Materials and methods:
DNA Extraction: Tissue samples were taken from 30 breast cancer patients and the DNA extraction was carried out by Quick-DNA™ FFPE Kit depending on the manufacturing procedure.
Polymerase Chain Reaction: In order to amplify the desired fragment for each SNP, PCR reaction was performed on the extracted DNA of all samples.
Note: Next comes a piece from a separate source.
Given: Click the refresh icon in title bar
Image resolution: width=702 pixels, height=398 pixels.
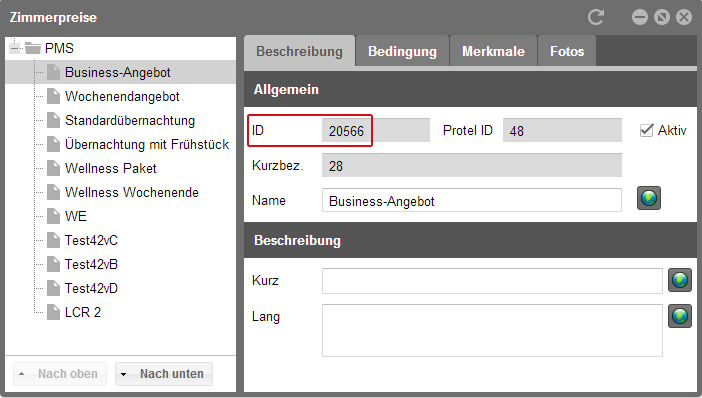Looking at the screenshot, I should tap(596, 17).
For this purpose, the primer sequences were first selected. Then, the specific primers of each SNP were blasted on the NCBI site, and thus the sequence of the primers was determined (Table 4-2).
Table (1): Specific primers for BUB1, BUB1B and MAD1L1 genes
| Gene | Sequence (5ʹ→3ʹ direction) | Cg% | Tm (ᵒC) | Product Size(bp) |
| BUB1 | GCCTGGCTTTGTTTGTGTTT | 55% | 58 | 192 |
| GCCTGGCTTTGTTTGTGTTT | 57% | 58 | ||
| BUB1B | TGAGGCCACAGTGTCTGTTC | 60% | 62 | 174 |
| CTGAGGCAGCAATCTGTGAG | 58% | 62 | ||
| MAD1L1 | ATGCCTGCTCTCCTCACTGT | 62% | 60 | 242 |
| GCTTCTTTCCCCAATTAGCC | 60% | 62 |
Maxime PCR PreMix kit (i-Taq) 20μlrxn: Is a product that contains a mixture of the following components: i-Taq DNA Polymerase, dNTP mix, reaction buffer. The first reason is that it has all the components of PCR, so we can perform PCR by just adding template DNA, primer set and D.W.
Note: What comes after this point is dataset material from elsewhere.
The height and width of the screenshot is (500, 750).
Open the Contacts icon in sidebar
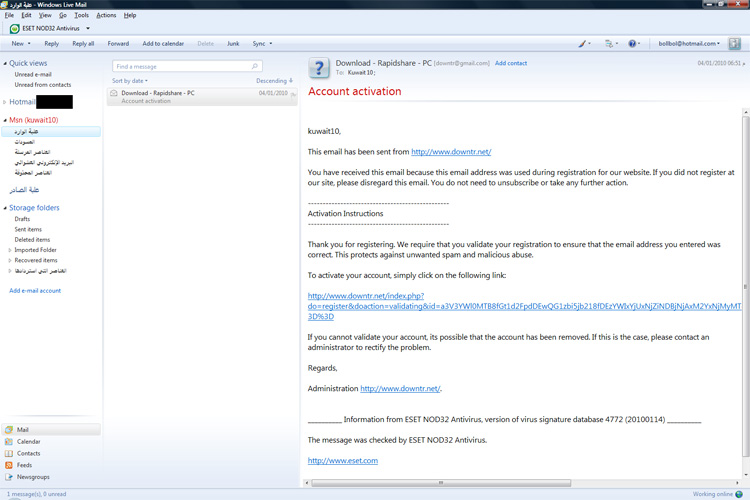click(9, 453)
PCR Reaction and steps: The materials required for PCR reaction to BUB1, BUB1B and MAD1L1 genes was carried out by mixing:5 µl Taq PCR PreMix, 10 picomols (1µl) Forward and Reverse primer, DNA templet 2 µl and 16 µl D.W. The PCR steps are shown in Tables (2).
Table (2): PCR Reaction Temperature cycle for BUB1, BUB1B and MAD1L1 genes
| Steps | Temperature | Time | No. Of cycles |
| Initial denaturation | 95 C° | 5 min | 1 cycle |
| Denaturation | 95C° | 45sec | 35cycles |
| Annealing of BUB1 | 58 C° | 45sec | |
| Annealing of BUB1B | 60 C° | ||
| Annealing of MAD1L1 | 62 C° | ||
| Extension | 72C° | 45 sec | |
| Final extension | 72C° | 5 min | 1 cycle |
| Holding | 4 C° | 10 min | 1 cycle |
Gel electrophoresis: Electrophoresis was used to confirm the target size. PCR products were separated on 2% agarose gel electrophoresis and observed by exposure to ultraviolet light (302 nm) after staining with ethidium bromide.
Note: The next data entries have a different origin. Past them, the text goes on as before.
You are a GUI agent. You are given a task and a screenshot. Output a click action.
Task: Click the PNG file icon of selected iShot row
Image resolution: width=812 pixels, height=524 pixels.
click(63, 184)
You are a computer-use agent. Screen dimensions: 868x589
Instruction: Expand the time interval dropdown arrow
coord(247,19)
Gene Sequencing: was performed by Macrogen Korea, Homology search using Basic Local Alignment Search Tool (BLAST) program available at National Center for Biotechnology Information (NCBI) online at (http:// www.ncbi.nlm. nih.gov) is available and the BioEdit program was performed. PCR products were purified and sequenced using BigDye Terminator v3.1 Cycle Sequencing kit on ABI 3130 Genetic Analyzer.
Sequences Analysis: The analysis of nucleotide databases using NCBI’s Basic Local Alignment Search Tool Bio ID program for sample identification and submitted to GenBank (ID). Sample sequences were obtained from the NCBI nucleotide database (www.ncbi.nlm.gov/nucleotide) and included in a multiple alignment using the Bio ID program.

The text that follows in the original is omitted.